The US dollar came under some pressure in the final part of last week following the US NFP report. The data wasn’t bad, but it was enough to trigger a slightly dovish repricing in interest rate expectations. The chances for a July hike are now standing at just 24%, while the probabilities for a move in September dropped to 55%.

As mentioned previously, given the Fed’s focus on inflation, the US CPI will likely be more important. For now, the US dollar might remain rangebound until we get to the main event.

This week, we don’t have much on the agenda. We have Fed’s Waller speaking today, but unless he explicitly endorses rate hikes, the price action should remain rangebound. The other potential catalyst could be the FOMC meeting minutes on Wednesday.

This is almost never a market moving report but given the limited forward guidance from Fed Chair Warsh, traders will want to see if there’s any further signal in the minutes on the next policy move.

EUR:

On the EUR side, the recent inflation data showed a welcome easing for the ECB which, coupled with the quick drop in energy prices to pre-war levels, greatly diminished the urgency for further tightening. This is also what policymakers have been communicating via their recent speeches which basically sealed a pause in July (unless something really bad happens on the US-Iran/Strait of Hormuz side).

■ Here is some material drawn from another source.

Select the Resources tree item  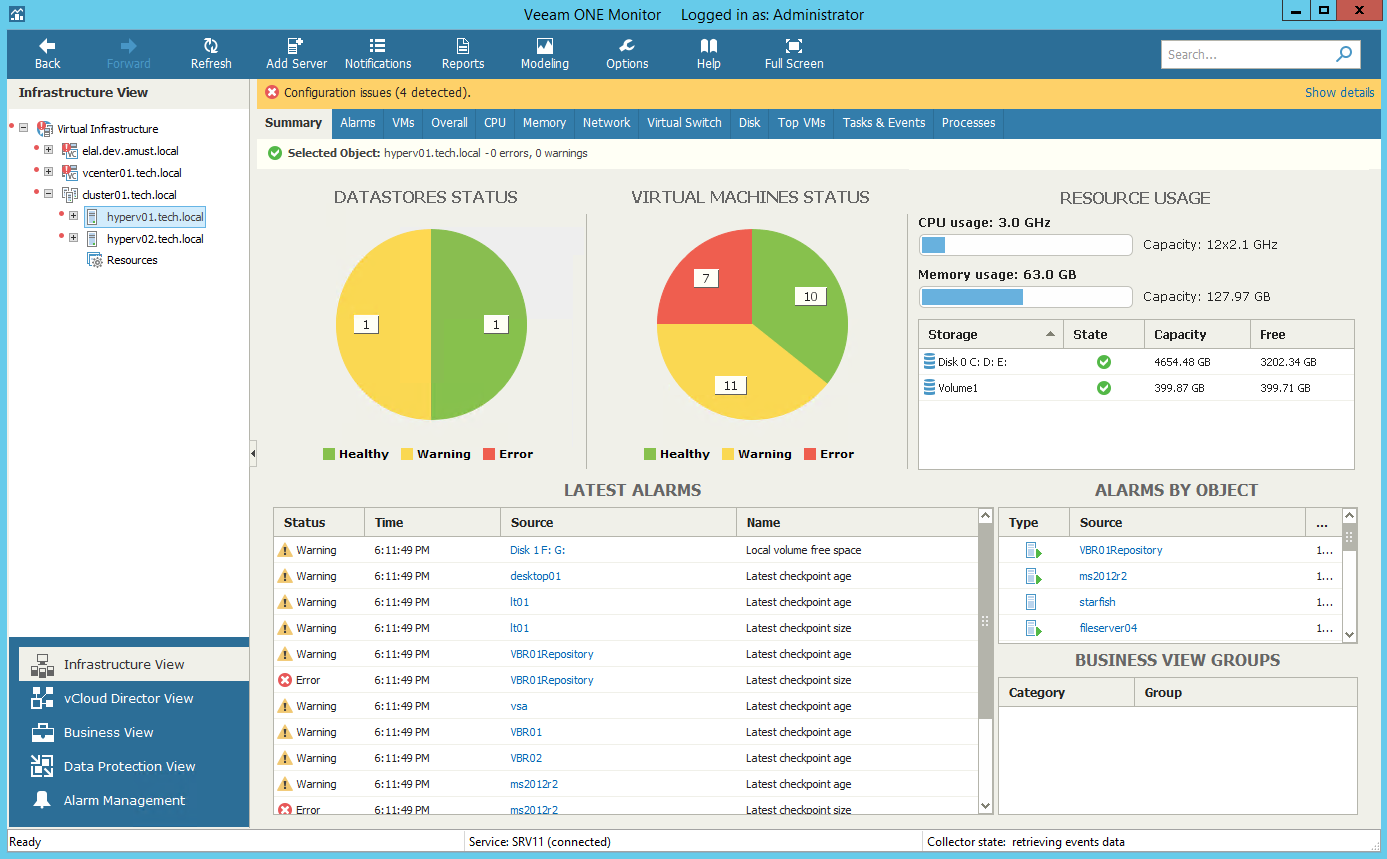132,260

The market is still pricing in a 27% chance of a hike in July but that should now stand much lower. There’s a total of 25 bps of tightening still priced in by year-end which suggests the market is expecting at least another rate hike from the ECB. For now, the data supports a prolonged pause.

EURUSD TECHNICAL ANALYSIS – DAILY TIMEFRAME

On the daily chart, we can see that EURUSD is still consolidating near the key 1.14 support despite the upward spike triggered by the mixed NFP report. From a risk management perspective, the sellers will have a better risk to reward setup around the downward trendline to position for a drop into the 1.10 handle next. The buyers, on the other hand, will want to see the price breaking higher to open the door for a rally into the 1.18 handle.

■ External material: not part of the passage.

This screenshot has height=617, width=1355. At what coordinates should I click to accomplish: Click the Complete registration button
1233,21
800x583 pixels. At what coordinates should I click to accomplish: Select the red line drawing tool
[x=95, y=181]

EURUSD TECHNICAL ANALYSIS – 4 HOUR TIMEFRAME

On the 4 hour chart, we now have an upward trendline defining the correction. If we get a pullback into the trendline, we can expect the buyers to lean on it with a defined risk below it to keep pushing into new highs. The sellers, on the other hand, will want to see the price breaking lower to pile in for a drop into new lows.

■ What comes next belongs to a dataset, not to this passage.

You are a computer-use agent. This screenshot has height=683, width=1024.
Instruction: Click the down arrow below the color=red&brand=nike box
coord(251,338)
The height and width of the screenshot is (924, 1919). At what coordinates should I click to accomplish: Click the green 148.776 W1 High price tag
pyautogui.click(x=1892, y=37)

EURUSD TECHNICAL ANALYSIS – 1 HOUR TIMEFRAME

On the 1 hour chart, we have a downward counter-trendline defining the current pullback into the 1.14 support. The sellers will likely continue to lean on it to keep pushing into new lows, while the buyers will want to see the price breaking higher to increase the bullish bets into the major downward trendline. The red lines define the average daily range for today.

UPCOMING CATALYSTS

Today, we get the US ISM Services PMI. On Wednesday, we have the FOMC meeting minutes. On Thursday, we get the latest US Jobless Claims figures.